Doubts cast over U.S. strike on ‘Khorasan’ group

The United States is still assessing whether or not Mohsin al-Fadhli, a senior figure of the al-Qaeda-linked Khorasan group, was killed in a U.S. air strike in Syria, government officials said on Wednesday. One U.S. official, speaking on condition of anonymity, said earlier on Wednesday: “We believe he is dead.” But other officials said the extent of the damage caused to the Khorasan group by Tuesday’s airstrike was uncertain and they could not independently confirm the death of Fadhli or others. The Pentagon cautioned that any confirmation could take time. White House spokesman Josh Earnest said he could not confirm any reports of Fadhli’s death. “The early indications are that the strikes were effective,” he told MSNBC. U.S. accounts of the Khorasan group, the attack on its base and on Fadhli himself have left open questions.

We don’t have personnel on the ground to verify, so we’re continuing to assess.

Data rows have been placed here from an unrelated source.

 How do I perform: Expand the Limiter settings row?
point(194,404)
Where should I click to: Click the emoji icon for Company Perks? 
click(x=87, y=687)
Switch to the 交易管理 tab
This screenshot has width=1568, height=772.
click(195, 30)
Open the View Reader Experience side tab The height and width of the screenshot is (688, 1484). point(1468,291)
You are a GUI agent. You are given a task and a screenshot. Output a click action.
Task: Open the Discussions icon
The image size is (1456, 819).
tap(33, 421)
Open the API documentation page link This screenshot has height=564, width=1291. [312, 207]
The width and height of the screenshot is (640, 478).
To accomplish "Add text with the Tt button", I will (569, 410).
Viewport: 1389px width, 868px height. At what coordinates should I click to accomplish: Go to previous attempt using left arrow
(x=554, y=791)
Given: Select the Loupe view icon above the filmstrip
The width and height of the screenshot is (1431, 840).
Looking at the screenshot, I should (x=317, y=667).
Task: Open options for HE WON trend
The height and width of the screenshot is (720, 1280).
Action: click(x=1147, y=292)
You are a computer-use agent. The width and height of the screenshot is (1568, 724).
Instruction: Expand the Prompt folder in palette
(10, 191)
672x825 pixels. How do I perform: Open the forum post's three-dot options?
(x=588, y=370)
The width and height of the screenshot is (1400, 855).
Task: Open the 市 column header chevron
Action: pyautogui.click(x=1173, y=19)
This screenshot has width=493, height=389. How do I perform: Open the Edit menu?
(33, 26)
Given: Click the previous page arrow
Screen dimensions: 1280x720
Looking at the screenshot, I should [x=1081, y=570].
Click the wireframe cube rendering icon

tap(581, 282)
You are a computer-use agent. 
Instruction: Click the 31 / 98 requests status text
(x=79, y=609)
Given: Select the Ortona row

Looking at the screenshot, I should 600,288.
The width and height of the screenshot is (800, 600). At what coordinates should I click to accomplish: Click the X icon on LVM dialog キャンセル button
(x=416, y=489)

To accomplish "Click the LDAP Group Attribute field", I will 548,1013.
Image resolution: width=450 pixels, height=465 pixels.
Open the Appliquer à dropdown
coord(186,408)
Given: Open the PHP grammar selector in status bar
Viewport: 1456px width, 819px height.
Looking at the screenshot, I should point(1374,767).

Spokesman Colonel Steve Warren

The air strikes against Khorasan followed lengthy surveillance of the group, U.S. officials said. They described it as a “network” of seasoned al-Qaeda fighters with battlefield experience mostly in Pakistan and Afghanistan, now working in league with al-Qaeda’s Syrian affiliate, the Nusra Front. They have used the chaos of Syria’s civil war as cover to try to devise new hard-to-detect bombs and recruit foreign militants holding Western passports to return home and eventually carry out attacks, U.S. officials said. Security agencies do not believe that Khorasan has yet managed to recruit fighters with western passports, they said.